Durban port avoids strike action

TERRY HUTSON INDUSTRIAL ACTION involving workers at SACD in Durban, Cape Town, Port Elizabeth and Johannesburg had not spilled over into adjacent Sapo or other terminals by last week, despite media reports that made this claim. The UK-based Containerisation International reported in its online version last week that widespread action was expected to bring the port of Durban to a standstill after members of the South African Transport Workers' Union (Satawu) refused to From page 1 accept a wage offer from SACD management. The report quoted Satawu’s Joseph Dube as saying the SACD strike was indefinite and that further action was being planned. In addition he said Satawu had filed a petition against the Transnet Bargaining Council because of ‘disinformation’ put out by Sapo chief executive Tau Morwe last year, when he said that workers at Sapo terminals were not meeting productivity levels. Satawu says that Morwe advised Durban journalists that workers were too old, had poor vision and were illiterate and unable to perform. The union claims that Sapo has a hit-list of Satawu sympathisers whom it intends to sack, and had already dismissed what it called ‘four union-friendly’ general managers – presumably a reference to the former GMs that were invited to apply for new positions when Sapo restructured late in 2004. Two - Themba Gwala and Mdu Nene - declined to apply and left the organisation, while a third former GM failed the aptitude test for a new position.
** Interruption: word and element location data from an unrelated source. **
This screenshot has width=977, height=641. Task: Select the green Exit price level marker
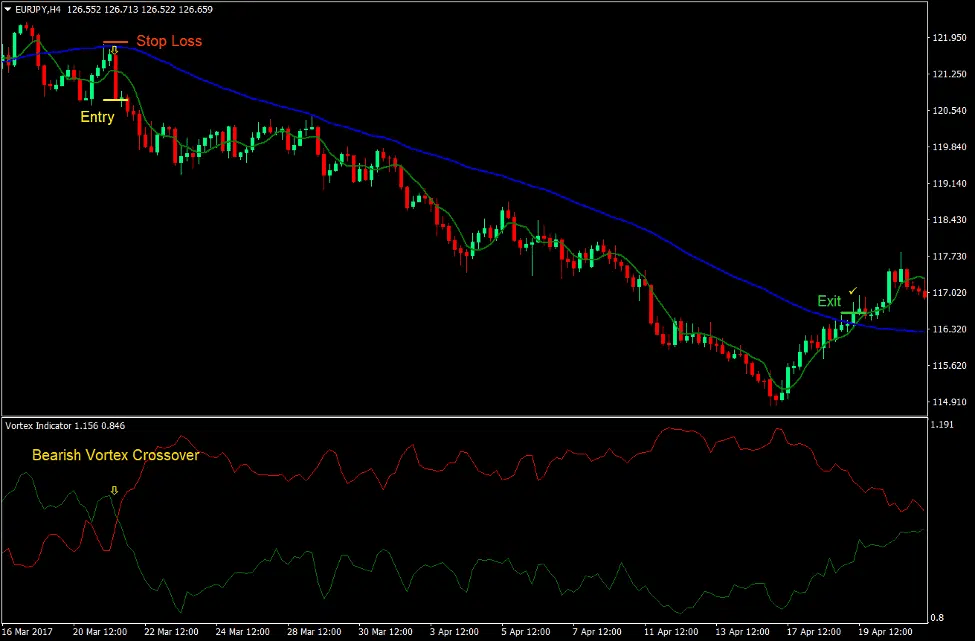point(856,314)
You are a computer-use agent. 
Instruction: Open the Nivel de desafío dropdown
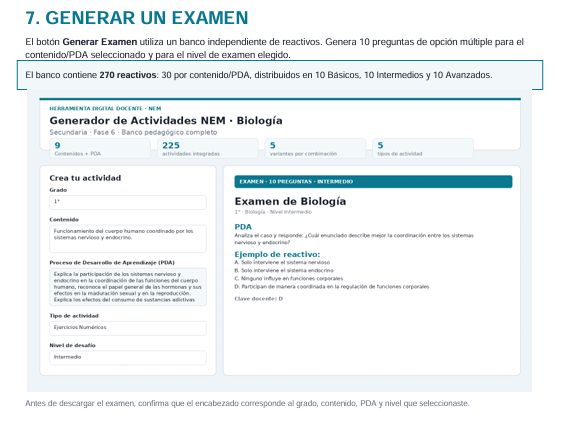(128, 358)
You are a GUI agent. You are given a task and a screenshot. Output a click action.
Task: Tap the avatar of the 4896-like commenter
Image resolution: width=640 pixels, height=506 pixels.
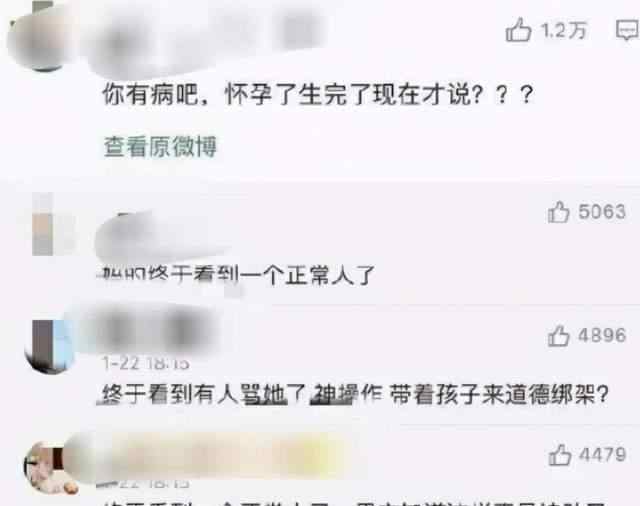[50, 347]
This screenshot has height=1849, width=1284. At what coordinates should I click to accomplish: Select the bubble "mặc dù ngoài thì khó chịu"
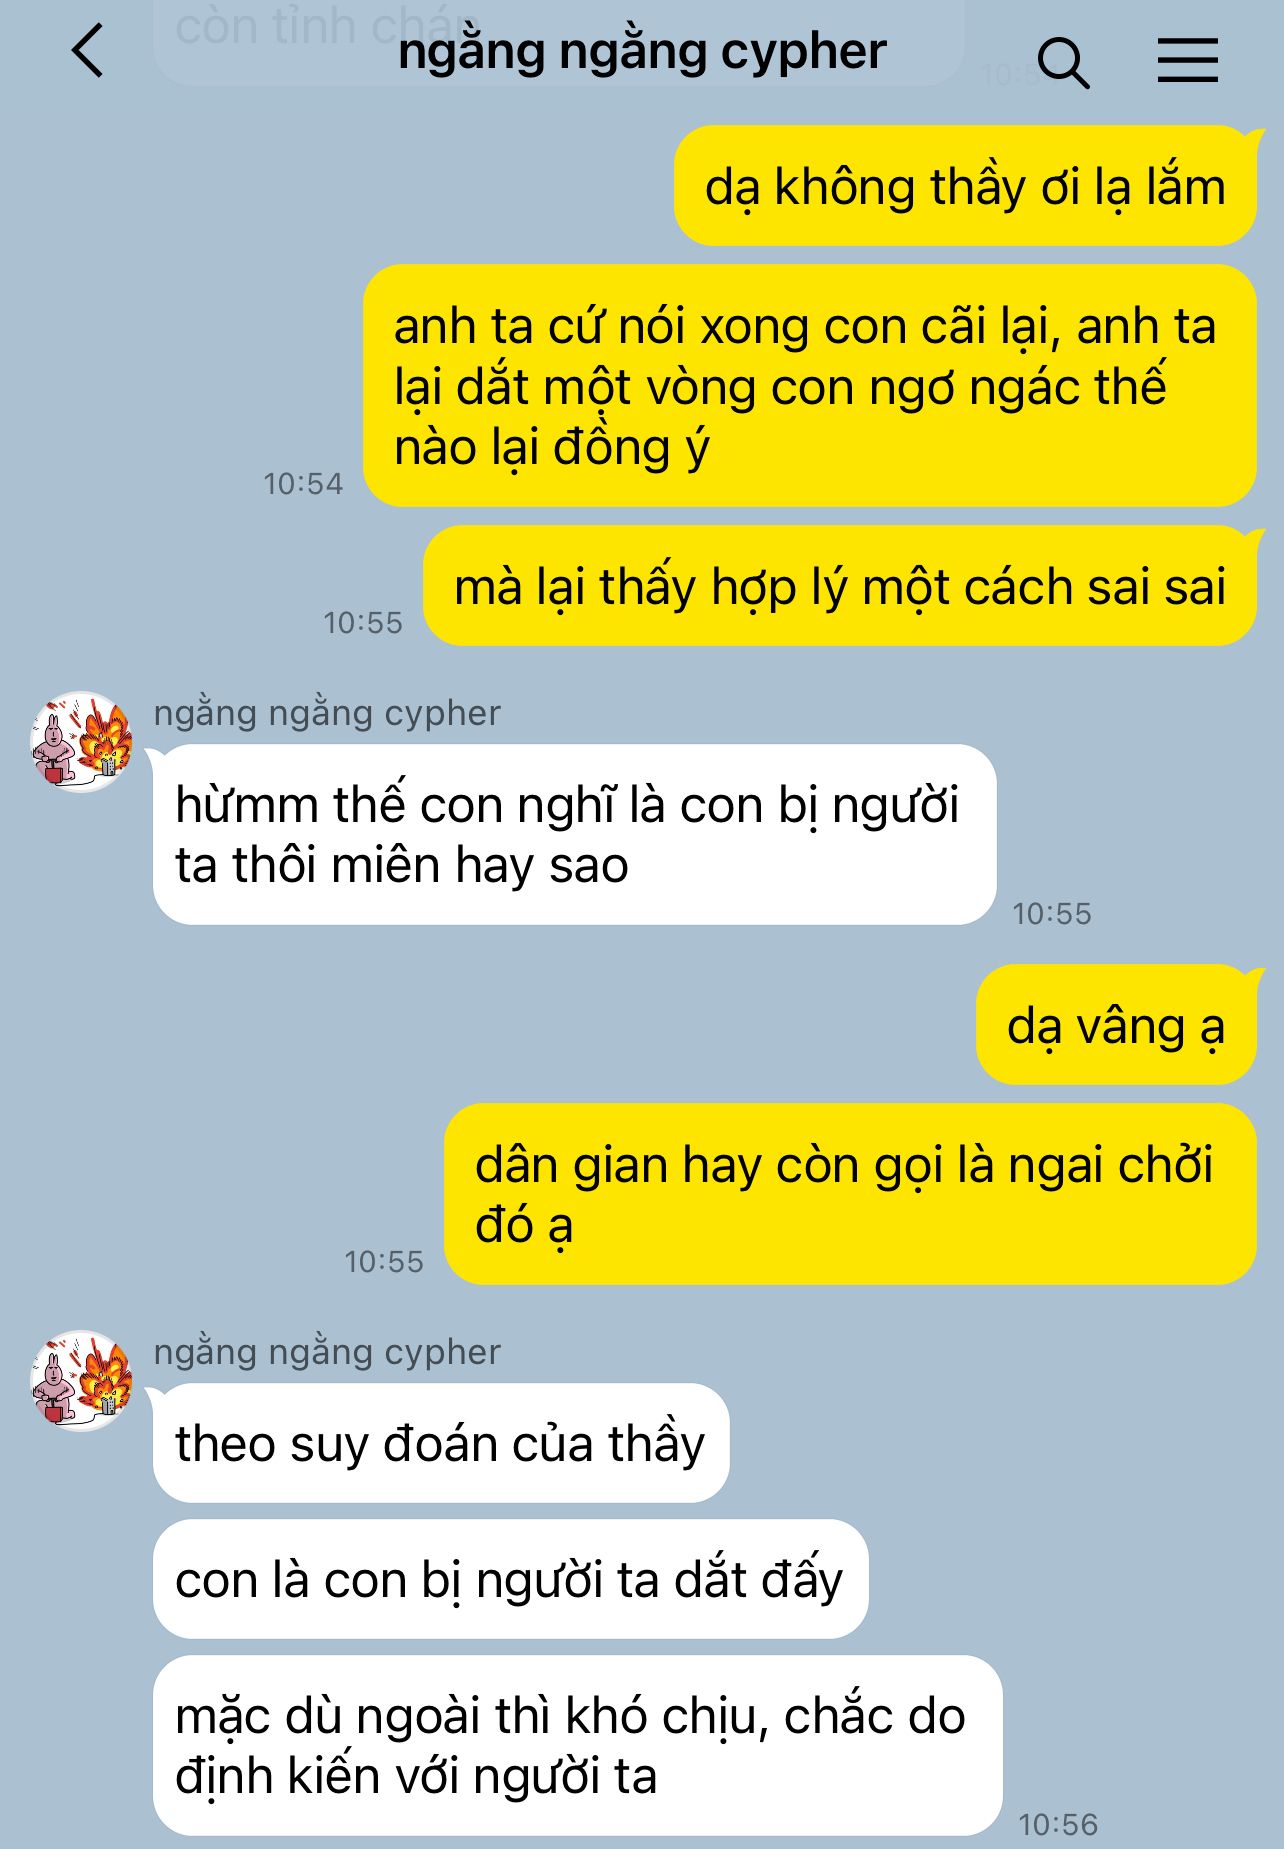click(x=578, y=1745)
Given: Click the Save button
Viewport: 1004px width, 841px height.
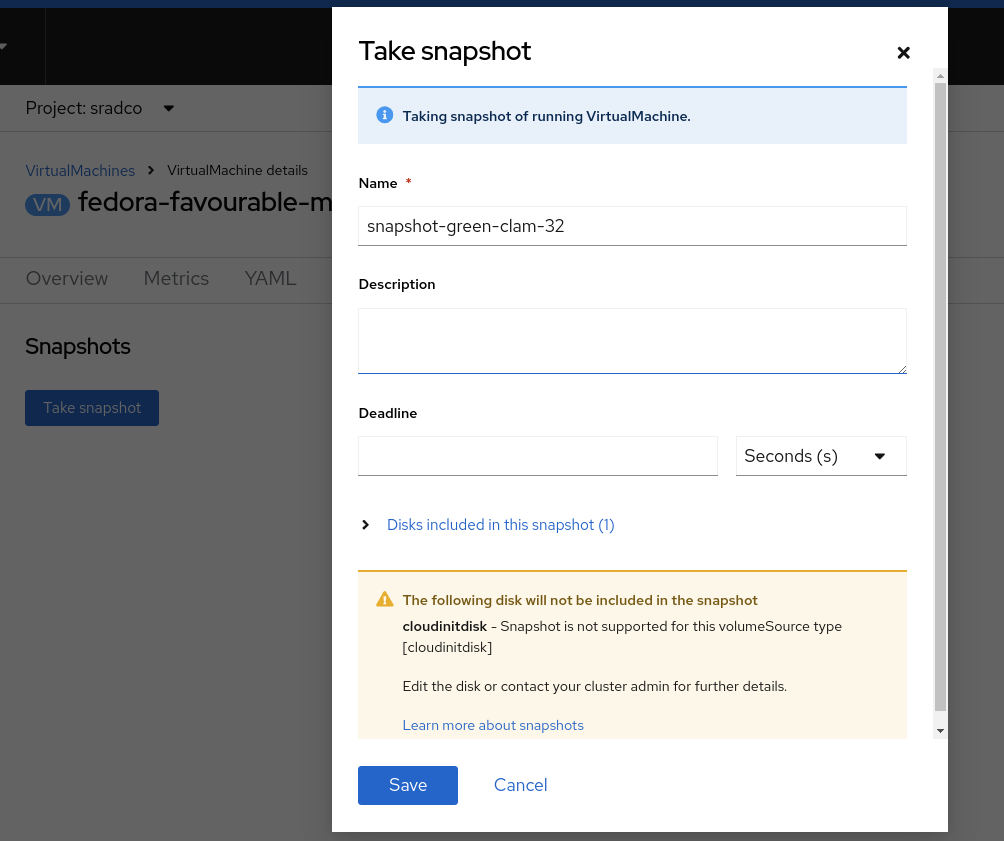Looking at the screenshot, I should click(408, 785).

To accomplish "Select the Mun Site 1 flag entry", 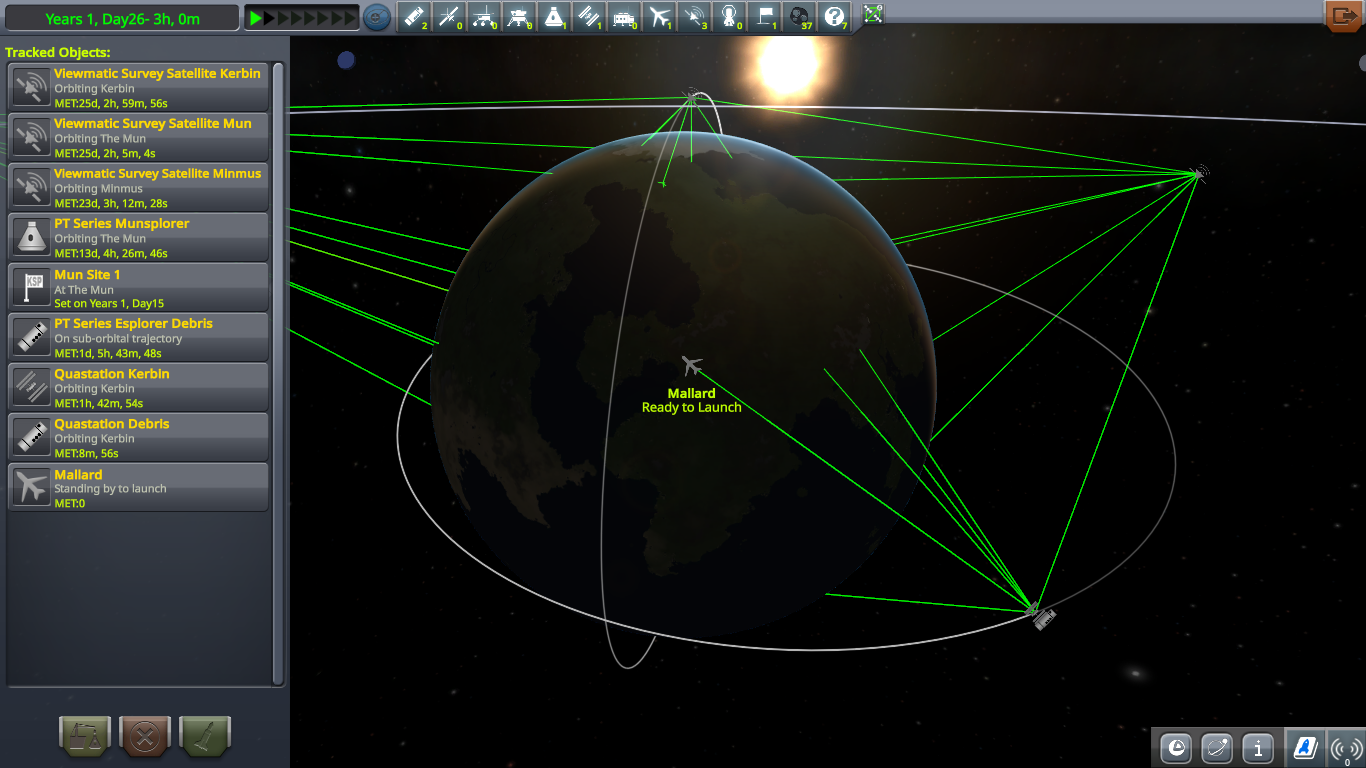I will (137, 287).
A fourth former GM, Pumi Sithole, successfully tested and has been appointed executive of customer services. A spokesman for SACD told FTW that operations at the Durban depot were continuing despite a large stay-away that at one point last week became militant. He said widespread intimidation was occurring but management was in negotiations with Satawu to resolve the matter. A Sapo spokesperson confirmed that the strike had not spilled over into the adjacent Durban Container Terminal.